Ementa
AGRAVO INTERNO NO RECURSO ESPECIAL. DIREITO CIVIL. COMPRA E VENDA DE IMÓVEL. AQUISIÇÃO DE IMÓVEL PARA ALUGUEL. ATRASO NA ENTREGA. AÇÃO DE RESCISÃO DO CONTRATO CUMULADA COM RESSARCIMENTO. FIGURA DO INVESTIDOR OCASIONAL. APLICAÇÃO DO CDC. POSSIBILIDADE. DETERMINAÇÃO DE RETORNO DOS AUTOS PARA ORIGEM. AGRAVO INTERNO DESPROVIDO. 1.
Relatório
O presente parecer versa sobre agravo interno interposto pela BRAZILIAN MORTGAGES COMPANHIA HIPOTECÁRIA junto do BANCO PAN S/A, em razão de recurso especial provido dos autores MARCELO KNOEPFELMACHER e JULIANA ROSENTHAL KNOEPFELMACHER, em razão de conflito envolvendo adquirição de imóvel pelas partes autoras, em litisconsórcio, sobre o conceito de consumidor – se os autores da ação ora analisada se enquadram como “investidores ocasionais” e, portanto, consumidores ou não.
Decidiu o ministro relator do caso RAUL ARAÚJO negou provimento ao recurso das empresas rés e o retorno do caso para a instância de origem, visto que houve dissidência entre o STJ e o TJSP, porquanto este nega aos autores a condição de consumidores, logo vulneráveis, mas aquele entende, firmado em sua jurisprudência, que cabe mitigação da teoria finalista se constatada a vulnerabilidade das partes autoras.
Serão analisados os seguintes pontos ao longo da fundamentação do presente parecer jurídico:
O conceito de consumidor: teoria finalista e hipóteses de mitigação desta;
Vulnerabilidade: se pode ou não, procede ou não procede, uma pessoa jurídica, quiçá sociedade empresária, ser considerada consumidora e, logo, vulnerável;
Incidência do Código de Defesa do Consumidor (CDC): como norma de ordem pública na proteção dos vulneráveis nas relações de consumo, cabe em juízo a aplicação às pessoas jurídicas privada ou não procede;
Fundamentação jurídica
Em primeiro plano, evidencia-se que o conceito de consumidor é até subjetivo, sendo difícil na doutrina e na jurisprudência defini-lo, visto haver divergências doutrinárias e jurisprudenciais acerca do tema. As principais correntes existentes hoje, majoritárias na doutrina e dissidentes na jurisprudência, são as teorias finalista e finalista aprofundada ou mitigada.

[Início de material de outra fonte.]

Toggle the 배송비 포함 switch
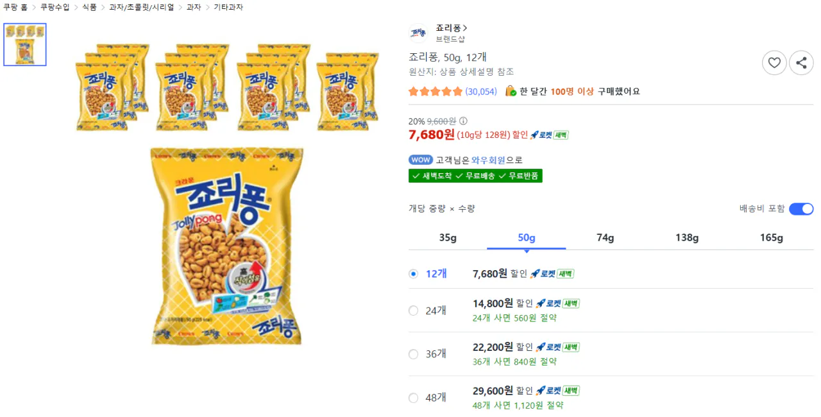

A teoria finalista é consagrada no caput do art. 2° do CDC, enunciando este: “Art. 2º. Consumidor é toda pessoa física ou jurídica que adquire ou utiliza produto ou serviço como destinatário final” (BRASIL, 1990). Essa teoria se atém a dois conceitos que caracterizam o consumidor: ser destinatário fático final do serviço e destinatário fático econômico. O primeiro diz que consumidor é aquele que retira o produto ou serviço da cadeia de produção, não sendo intermediário nem produtor; o segundo diz que consumidor é aquele que não utiliza o produto ou serviço para aferição de lucros. Desse modo, constrói-se um conceito restritivo de consumidores, não adotada pela corte superior ora analisada no caso em questão, com, por exemplo, microempresários (MEI) ou empresas de pequeno porte (EPP), mesmo sendo caracterizados como vulneráveis e até hipossuficientes, não são consumidores fático finais.
Já a teoria finalista aprofundada acaba mitigando o conceito estrito de consumidor do caput do art. 2° do CDC, ao ampliar – com uma interpretação extensiva – o rol de consumidores. A exemplo: um MEI pode ser considerado consumidor em determinado caso concreto, mas deve-se constatar por exame probatório sua vulnerabilidade e, talvez, hipossuficiência. É uma teoria, a qual o presente autor se filia, mais abrangente, tendo em vista que há empresas que, apesar de não serem destinatários fático econômicos, possuem vulnerabilidade perante outras sociedades empresárias, mitigando e ampliando, ante o exposto, o conceito estrito e restritivo do caput do art. 2° do CDC.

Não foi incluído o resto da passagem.